今回は、上級ウェブ解析士、チーフSNSマネージャー、さらにデジタル庁公認デジタル推進委員として活躍する毛利美佳さんが回答します。

質問

10月からステルスマーケティングの規制が厳しくなったと聞きました。SNSマーケティングの一環としてインフルエンサー施策を行っているのですが、知らぬ間に違反してしまわないかとヒヤヒヤしています。わかりやすく教えてください!

毛利

おっしゃるように、10月施行の景品表示法改正で、ステルスマーケティングは不当表示と指定され、規制されることになりました。違反行為が認められた場合、事業者に対して措置命令が行われます。最悪の場合、措置命令は免れたとしてもユーザーからの指摘で炎上に至り、企業としての社会的信頼性が失墜し、大きな損害につながる可能性もあります。

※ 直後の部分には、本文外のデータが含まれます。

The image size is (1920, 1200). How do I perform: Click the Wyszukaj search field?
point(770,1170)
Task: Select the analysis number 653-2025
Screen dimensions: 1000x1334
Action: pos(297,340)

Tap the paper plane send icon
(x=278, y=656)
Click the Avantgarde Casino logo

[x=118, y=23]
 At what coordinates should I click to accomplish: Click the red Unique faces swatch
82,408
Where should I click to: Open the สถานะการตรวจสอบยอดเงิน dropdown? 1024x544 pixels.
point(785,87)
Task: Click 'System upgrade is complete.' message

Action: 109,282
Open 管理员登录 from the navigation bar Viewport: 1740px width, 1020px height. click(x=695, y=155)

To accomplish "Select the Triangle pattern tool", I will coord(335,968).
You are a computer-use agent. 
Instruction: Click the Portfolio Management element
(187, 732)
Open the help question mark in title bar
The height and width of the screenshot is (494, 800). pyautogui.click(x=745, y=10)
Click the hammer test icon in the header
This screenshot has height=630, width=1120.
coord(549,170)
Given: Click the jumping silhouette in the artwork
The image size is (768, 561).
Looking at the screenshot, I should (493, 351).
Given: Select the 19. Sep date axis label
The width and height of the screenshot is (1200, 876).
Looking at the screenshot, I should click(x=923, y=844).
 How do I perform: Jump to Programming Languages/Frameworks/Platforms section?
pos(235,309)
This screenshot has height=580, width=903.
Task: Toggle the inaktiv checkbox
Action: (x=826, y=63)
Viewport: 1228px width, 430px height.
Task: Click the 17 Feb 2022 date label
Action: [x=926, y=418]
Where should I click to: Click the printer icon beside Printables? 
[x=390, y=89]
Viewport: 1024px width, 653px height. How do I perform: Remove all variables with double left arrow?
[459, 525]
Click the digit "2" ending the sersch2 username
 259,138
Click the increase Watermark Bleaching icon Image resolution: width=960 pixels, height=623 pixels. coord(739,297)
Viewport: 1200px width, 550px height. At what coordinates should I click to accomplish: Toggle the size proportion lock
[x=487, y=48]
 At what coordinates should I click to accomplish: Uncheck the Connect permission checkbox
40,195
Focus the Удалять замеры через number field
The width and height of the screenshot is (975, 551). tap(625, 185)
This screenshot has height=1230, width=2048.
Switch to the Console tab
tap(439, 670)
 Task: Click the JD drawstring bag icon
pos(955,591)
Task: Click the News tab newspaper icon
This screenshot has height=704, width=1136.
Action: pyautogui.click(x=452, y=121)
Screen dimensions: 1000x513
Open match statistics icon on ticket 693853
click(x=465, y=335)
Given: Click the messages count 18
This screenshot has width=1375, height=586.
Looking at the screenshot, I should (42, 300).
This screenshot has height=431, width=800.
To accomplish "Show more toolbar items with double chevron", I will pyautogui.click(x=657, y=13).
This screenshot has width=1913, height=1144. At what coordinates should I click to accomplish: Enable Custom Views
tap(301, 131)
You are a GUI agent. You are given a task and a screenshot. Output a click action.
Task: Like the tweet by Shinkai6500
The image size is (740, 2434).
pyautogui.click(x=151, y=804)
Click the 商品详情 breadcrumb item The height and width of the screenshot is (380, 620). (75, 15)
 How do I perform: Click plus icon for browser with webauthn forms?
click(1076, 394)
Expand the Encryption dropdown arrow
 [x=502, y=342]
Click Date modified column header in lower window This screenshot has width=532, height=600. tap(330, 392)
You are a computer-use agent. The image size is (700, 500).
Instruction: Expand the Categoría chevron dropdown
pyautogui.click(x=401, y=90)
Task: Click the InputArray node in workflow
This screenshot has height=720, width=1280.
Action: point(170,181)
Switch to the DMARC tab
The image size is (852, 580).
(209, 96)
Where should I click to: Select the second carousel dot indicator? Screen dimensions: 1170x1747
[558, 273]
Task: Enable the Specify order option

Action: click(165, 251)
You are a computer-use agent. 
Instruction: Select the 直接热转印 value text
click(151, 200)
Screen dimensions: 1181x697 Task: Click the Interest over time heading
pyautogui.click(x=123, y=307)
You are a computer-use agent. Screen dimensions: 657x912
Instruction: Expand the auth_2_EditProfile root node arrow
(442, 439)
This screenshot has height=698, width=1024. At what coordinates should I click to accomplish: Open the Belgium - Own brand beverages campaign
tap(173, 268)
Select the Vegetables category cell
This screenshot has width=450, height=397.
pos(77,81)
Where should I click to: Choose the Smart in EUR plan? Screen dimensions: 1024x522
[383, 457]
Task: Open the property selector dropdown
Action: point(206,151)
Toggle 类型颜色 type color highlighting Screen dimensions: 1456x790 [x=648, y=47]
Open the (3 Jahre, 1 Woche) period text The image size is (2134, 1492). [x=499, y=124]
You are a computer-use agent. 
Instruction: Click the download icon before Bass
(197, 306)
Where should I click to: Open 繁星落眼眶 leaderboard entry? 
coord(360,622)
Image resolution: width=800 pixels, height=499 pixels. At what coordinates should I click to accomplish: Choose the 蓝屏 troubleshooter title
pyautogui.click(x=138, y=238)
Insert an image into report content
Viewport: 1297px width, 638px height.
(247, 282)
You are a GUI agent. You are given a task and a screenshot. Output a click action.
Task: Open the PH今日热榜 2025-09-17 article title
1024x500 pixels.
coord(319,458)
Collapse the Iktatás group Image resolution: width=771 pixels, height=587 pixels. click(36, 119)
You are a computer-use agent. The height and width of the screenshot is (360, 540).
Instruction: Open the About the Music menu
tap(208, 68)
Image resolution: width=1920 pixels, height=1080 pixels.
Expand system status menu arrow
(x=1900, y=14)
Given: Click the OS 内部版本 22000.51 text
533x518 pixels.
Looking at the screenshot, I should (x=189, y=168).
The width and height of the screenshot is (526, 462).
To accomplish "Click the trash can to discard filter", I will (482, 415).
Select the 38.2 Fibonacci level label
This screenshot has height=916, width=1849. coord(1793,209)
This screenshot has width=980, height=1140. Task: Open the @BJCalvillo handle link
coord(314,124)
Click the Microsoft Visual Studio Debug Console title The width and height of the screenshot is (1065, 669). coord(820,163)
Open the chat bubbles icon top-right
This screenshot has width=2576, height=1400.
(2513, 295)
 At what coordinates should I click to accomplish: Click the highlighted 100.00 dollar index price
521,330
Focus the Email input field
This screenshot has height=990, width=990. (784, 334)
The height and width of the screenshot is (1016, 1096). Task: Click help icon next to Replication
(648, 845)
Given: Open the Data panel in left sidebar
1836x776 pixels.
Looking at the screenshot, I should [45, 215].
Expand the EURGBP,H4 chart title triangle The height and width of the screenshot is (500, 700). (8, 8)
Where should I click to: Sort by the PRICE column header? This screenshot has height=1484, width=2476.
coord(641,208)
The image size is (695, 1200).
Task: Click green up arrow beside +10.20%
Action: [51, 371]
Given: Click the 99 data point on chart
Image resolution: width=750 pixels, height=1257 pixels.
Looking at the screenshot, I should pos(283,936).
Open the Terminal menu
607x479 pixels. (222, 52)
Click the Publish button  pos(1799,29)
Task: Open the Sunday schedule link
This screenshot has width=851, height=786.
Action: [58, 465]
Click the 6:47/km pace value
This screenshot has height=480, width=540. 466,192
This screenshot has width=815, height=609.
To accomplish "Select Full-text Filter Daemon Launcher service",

そこで本記事では、企業のSNS担当者が知らぬうちに不利益を被らないように、わかりやすくステマ規制とその対策についてご紹介します。

参考:
令和5年10月1日からステルスマーケティングは景品表示法違反となります。 | 消費者庁
https:/www.caa.go.jp/policies/policy/representation/fair_labeling/stealth_marketing/

本記事は消費者庁発行の「景品表示法とステルスマーケティング ~事例でわかるステルスマーケティング告示ガイドブック(PDFファイル)」をもとに執筆しています。

消費者庁「景品表示法とステルスマーケティング」表紙

ステルスマーケティングとは

SNSやレビューサイトなどの投稿は、一見すると広告ではない、消費者やインフルエンサーによる自主的な投稿に見えます。しかしそのような投稿のなかには、実は商品やサービスの提供者がその旨を隠して投稿するケースや、事業者から依頼を受けて第三者が投稿しているものもあります。このように実態は広告であるにもかかわらず、広告であることを隠して情報を拡散することを「ステルスマーケティング(ステマ)」といいます。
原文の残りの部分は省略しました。